|Errata: Vol. 60, No. 48 Weekly February 3, 2012 / 61(04);80 In the report, "Recommendations for Use of an Isoniazid-Rifapentine Regimen with Direct Observation to Treat Latent Mycobacterium tuberculosis Infection," errors occurred. On page 1653, in Box 2, the fourth bullet point should begin, "Baseline hepatic chemistry blood tests (at least alanine aminotransferase [ALT]) for patients with specific conditions:"
On page 1651, in the multination treatment trial described in the second full paragraph, the treating physicians had the option of prescribing oral pyridoxine 50 mg for administration with each dose of both the weekly isoniazid-rifapentine and the daily isoniazid-only regimens. Weekly pyridoxine 50 mg for prophylaxis of isoniazid-associated peripheral neuropathy should be considered with the isoniazid-rifapentine regimen, especially for persons who are malnourished or predisposed by other illnesses to peripheral neuropathy.
Preventing tuberculosis (TB) by treating latent Mycobacterium tuberculosis infection (LTBI) is a cornerstone of the U.S. strategy for TB elimination (1,2). Three randomized controlled trials have shown that a new combination regimen of isoniazid (INH) and rifapentine (RPT) administered weekly for 12 weeks as directly observed therapy (DOT) is as effective for preventing TB as other regimens and is more likely to be completed than the U.S. standard regimen of 9 months of INH daily without DOT (2–5). This report provides CDC recommendations for using the INH-RPT regimen. The new regimen is recommended as an equal alternative to the 9-month INH regimen for otherwise healthy patients aged ≥12 years who have LTBI and factors that are predictive of TB developing (e.g., recent exposure to contagious TB). The new regimen also can be considered for other categories of patients when it offers practical advantages. Although the INH-RPT regimen was well tolerated in treatment trials, monitoring for adverse effects is recommended. Severe adverse effects should be reported to the Food and Drug Administration (FDA) and CDC.

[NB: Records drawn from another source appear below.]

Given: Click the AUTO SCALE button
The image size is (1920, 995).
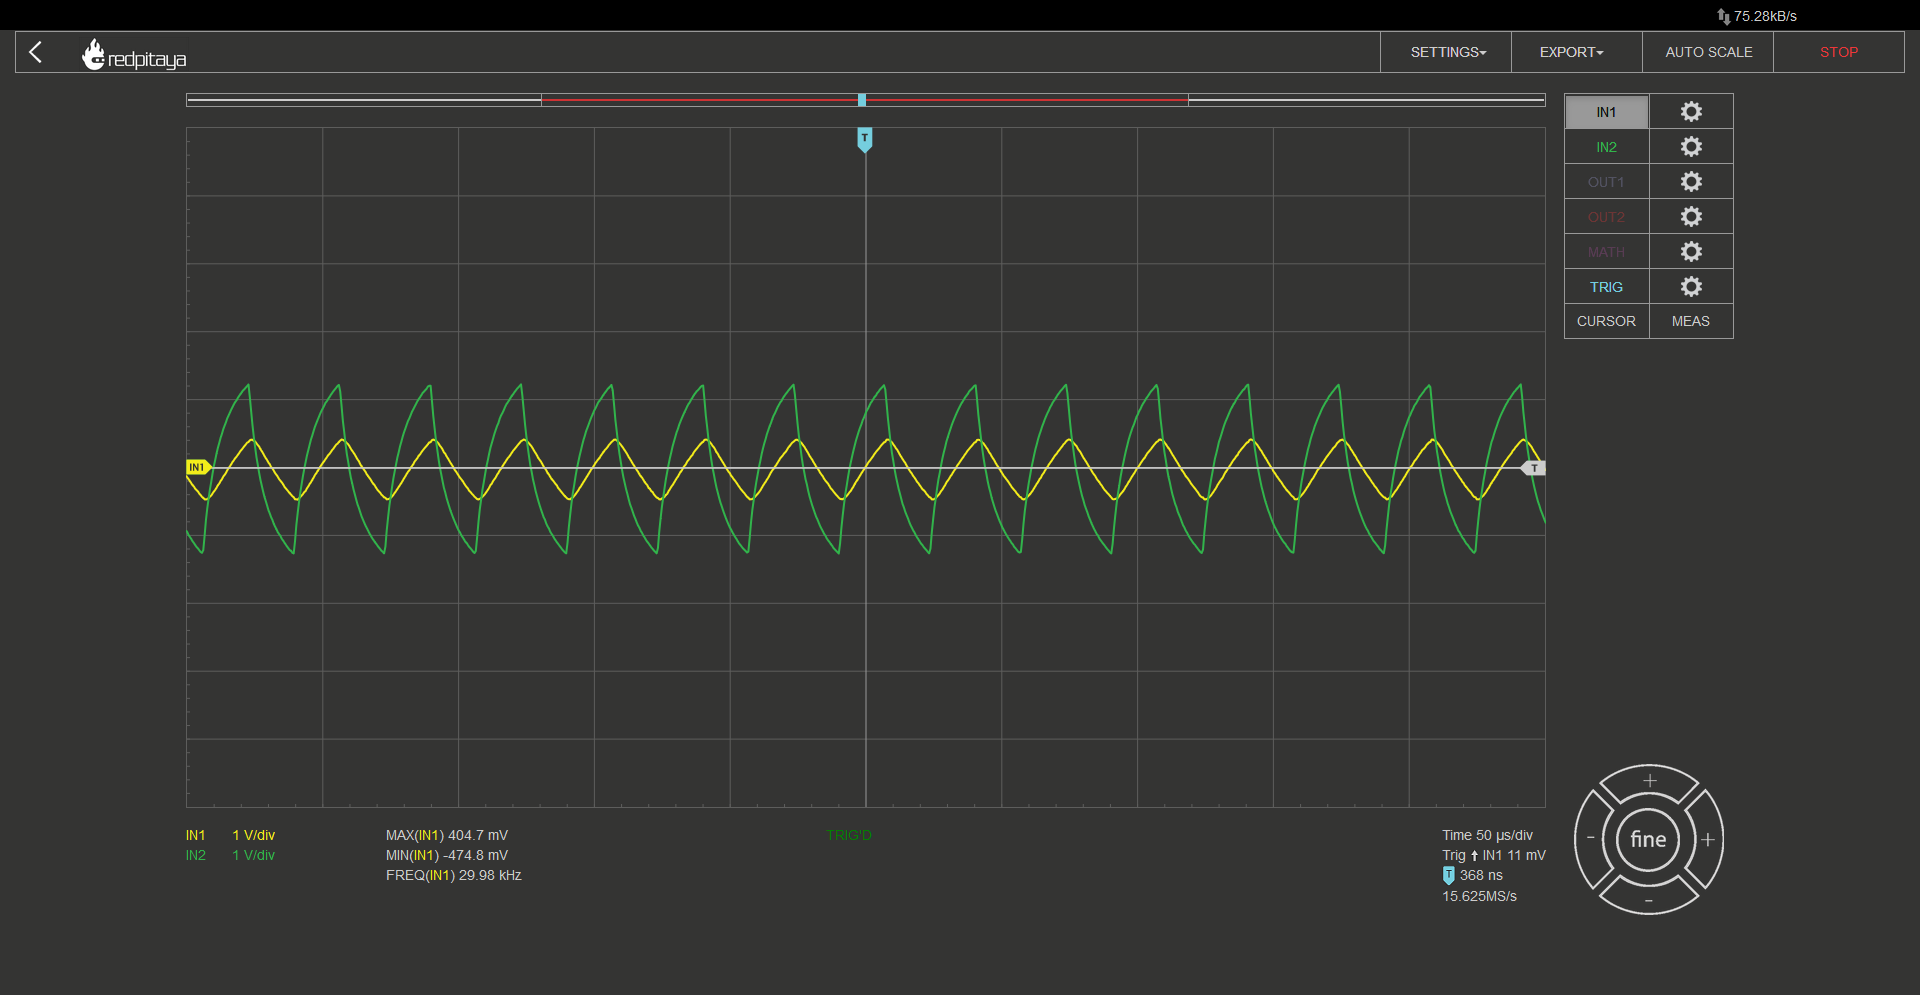Looking at the screenshot, I should pos(1708,52).
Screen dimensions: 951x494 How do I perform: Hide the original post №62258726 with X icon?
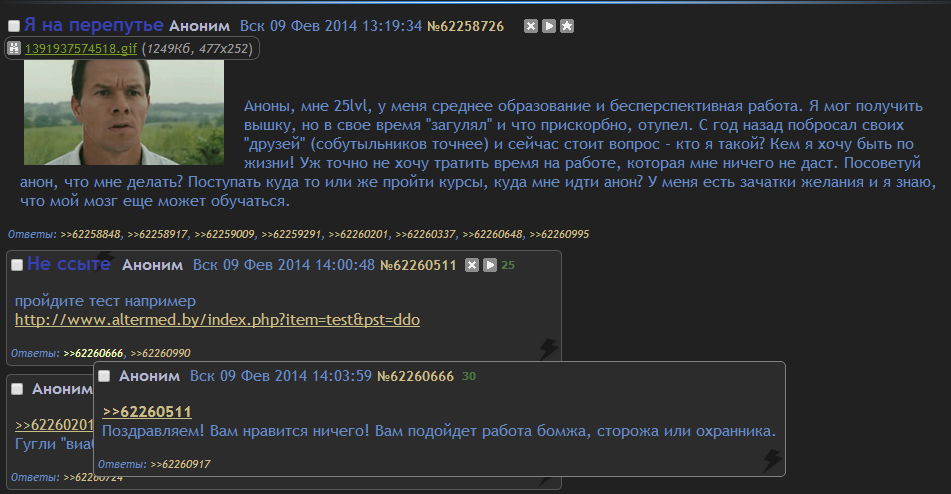click(531, 26)
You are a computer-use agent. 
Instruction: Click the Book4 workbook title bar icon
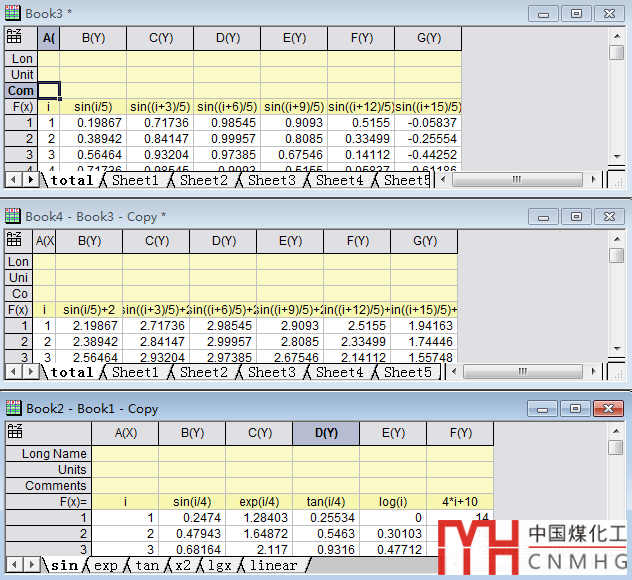tap(13, 216)
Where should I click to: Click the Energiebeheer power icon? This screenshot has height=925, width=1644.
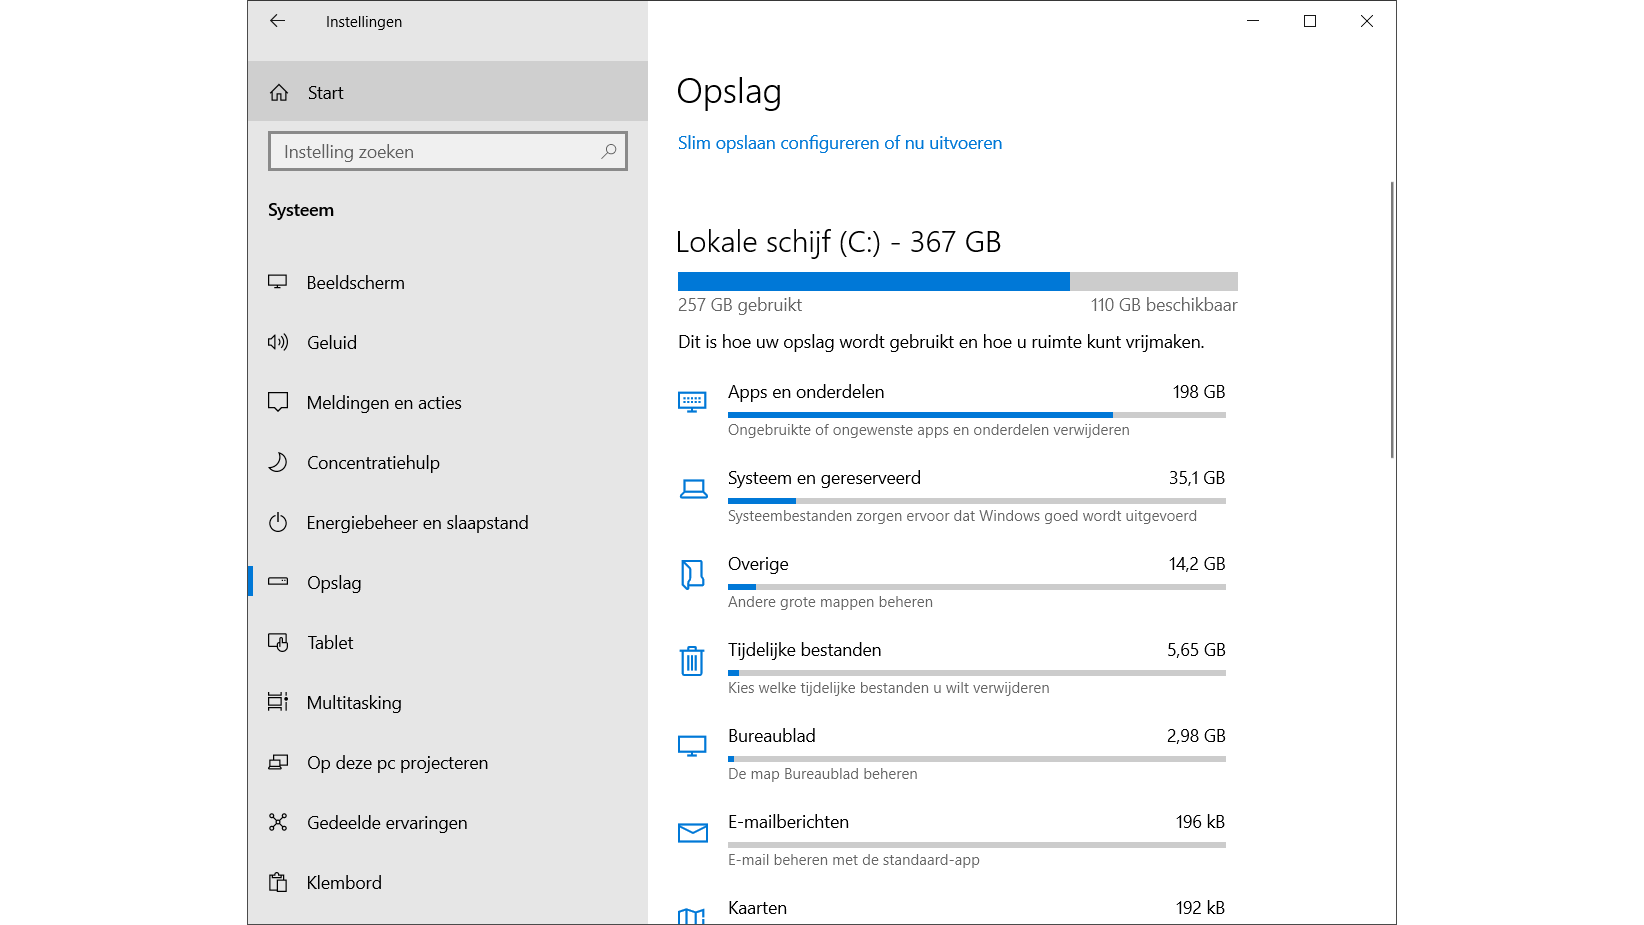(278, 523)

M. tuberculosis, a bacterium transmitted by airborne droplet nuclei from patients with respiratory forms of the disease, causes TB, a contagious and potentially fatal disease. TB develops in 5%–10% of persons who get infected with M. tuberculosis, typically after a latency of 6–18 months, but after decades in some persons. Conditions that impair cellular immunity, especially HIV infection, increase the likelihood of TB developing at any interval after infection. Treatment during latency prevents TB during treatment and afterward (2).